When it’s time to play rough, my two boys know daddy’s their go-to guy. But when it’s time to settle down and read, it’s all me. My son’s kindergarten requires us to submit a monthly log of the books we read—20 minutes daily is required. Easy-peasy. We each choose one book—an Easy Reader for my 5 year old, a picture book for my 3 year old and for me, something that’ll calm them down, like “Love You Forever.”
But on those hectic days, when I still need to clean up dinner, shower, etc. and I’m on a deadline, should I just settle them down alone with an e-book? Sometimes, yes.
According to this snipet from Parents magazine, Dec/January, e-book sales increased 275% in sales this year.
Hitting the E-Books
“‘ Just don’t use them as an excuse to check out of the reading experience altogether. Your child won’t get the same benefits from listening to an electronically read story alone,’ says Erika Burton, PhD, founder of Stepping Stones Together.”
The article hammered the bonding benefits of reading together. It also warned to keep the e-books simple by purchasing those with interactive features to boost vocabulary—but no heavy animation or graphics.

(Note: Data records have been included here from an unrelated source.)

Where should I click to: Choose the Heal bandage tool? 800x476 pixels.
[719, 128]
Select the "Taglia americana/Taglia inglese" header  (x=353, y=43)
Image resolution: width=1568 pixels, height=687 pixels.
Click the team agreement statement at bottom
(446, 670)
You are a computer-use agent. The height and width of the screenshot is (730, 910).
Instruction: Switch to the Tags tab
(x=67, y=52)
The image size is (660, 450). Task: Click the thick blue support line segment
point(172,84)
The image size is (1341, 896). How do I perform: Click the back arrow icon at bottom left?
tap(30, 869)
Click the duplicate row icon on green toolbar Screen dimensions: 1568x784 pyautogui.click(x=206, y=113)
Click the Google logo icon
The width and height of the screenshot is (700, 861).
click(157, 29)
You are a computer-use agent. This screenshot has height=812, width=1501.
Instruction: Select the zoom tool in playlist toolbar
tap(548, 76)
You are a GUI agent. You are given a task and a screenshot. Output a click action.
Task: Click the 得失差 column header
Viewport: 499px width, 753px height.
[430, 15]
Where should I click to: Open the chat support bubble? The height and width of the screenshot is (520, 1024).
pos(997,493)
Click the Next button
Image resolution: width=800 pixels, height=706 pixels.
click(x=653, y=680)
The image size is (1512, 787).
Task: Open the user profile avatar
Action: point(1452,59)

As a sidenote here: I relied heavily on books on CD for my older son when my second son was an infant. The baby cried non-stop (acid reflux), so I’d put my oldest, who was only two at the time, down to sleep with headphones and a book on CD. That way he couldn’t hear the baby, and enjoy a good book as he drifted off to dreamland. Today, I would’ve gone with an e-reader.